Yep, those are a lot of cracks. The right arch that's in the stove seems pretty bad. Someone with more knowledge than me on firebrick will need to chime in as to whether those are salvageable.


----------



## lctatlp (Oct 26, 2011)

I cemented the left rear firebrick and I think it may sustain for a while.  The left firebrick is in 3 pieces.  Not sure what to do here, I may try to patch it back in, heat up the house tonight and then replace it.


----------



## Redbear86 (Oct 26, 2011)

I dont think it would be a problem to use the firebrick as long as they are holding together, that cement is rated at 2k degrees, should be good, ive seen alot of the arched brick cemented together like that


----------



## BrowningBAR (Oct 26, 2011)

Do some break-in burns after you re-insert the cemented bricks.


----------



## lctatlp (Oct 26, 2011)

I used the cement I had which is rated at 2000 to 2500 degrees.  I just surfaced the cement on the cracks.  I hope it holds up. 
If not, I'm looking at a few bucks for new firebricks.


----------



## lctatlp (Oct 26, 2011)

After you said that read about the break in period BrowningBar.  The directions say to let it sit one hour then low fire the stove.


----------



## jdinspector (Oct 26, 2011)

I've replaced those firebrick (actually refractory material) many times. Patching them is probably OK. However, I think you need to look further behind the firebrick. See the white combustor box with the little holes in it? That's the vulnerable (and expensive) part. I'd bet that part is also falling apart. There are lots of little baffles inside it that tend to disintegrate.

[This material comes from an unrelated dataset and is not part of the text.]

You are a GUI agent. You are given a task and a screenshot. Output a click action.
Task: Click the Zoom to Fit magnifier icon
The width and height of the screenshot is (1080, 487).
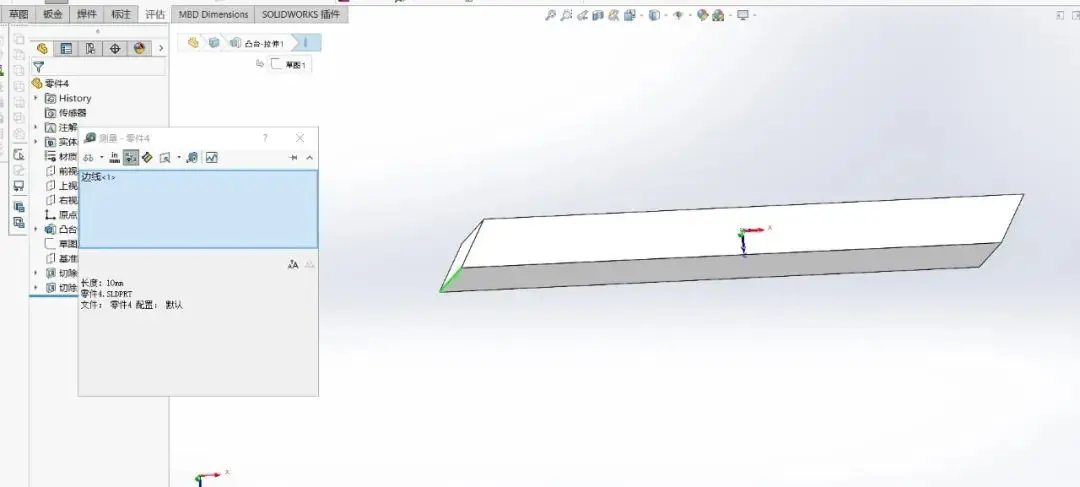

Check some old posts of mine for more discussion about this stove and the combustor box. I think "Brian VT" built his own box last year and has had good success with it.

I liked that stove, but didn't like what you're experiencing. It got expensive.


----------



## BrowningBAR (Oct 26, 2011)

lctatlp said:
			
		

> After you said that read about the break in period BrowningBar.  The directions say to let it sit one hour then low fire the stove.



Correct. Do a couple of small fires first, otherwise you increase the chances of the cement breaking and crumbling.


----------



## lctatlp (Oct 26, 2011)

I was looking to tear down the stove tonight - following directions from the user's guide and fire it back up before the cold weather up here in New England.  Now I'm thinking I should have just let it be.  
But... The combustion box may be fine.  I had a fire or two and it burned just fine, even with the damper closed. 
I have a bunch of seasoned and non seasoned wood.  Now I dug into the basswood and box elder and it seems to burn ok.


----------



## BrowningBAR (Oct 26, 2011)

lctatlp said:
			
		

> I was looking to tear down the stove tonight - following directions from the user's guide and fire it back up before the cold weather up here in New England.  Now I'm thinking I should have just let it be.
> But... The combustion box may be fine.  I had a fire or two and it burned just fine, even with the damper closed.
> I have a bunch of seasoned and non seasoned wood.  Now I dug into the basswood and box elder and it seems to burn ok.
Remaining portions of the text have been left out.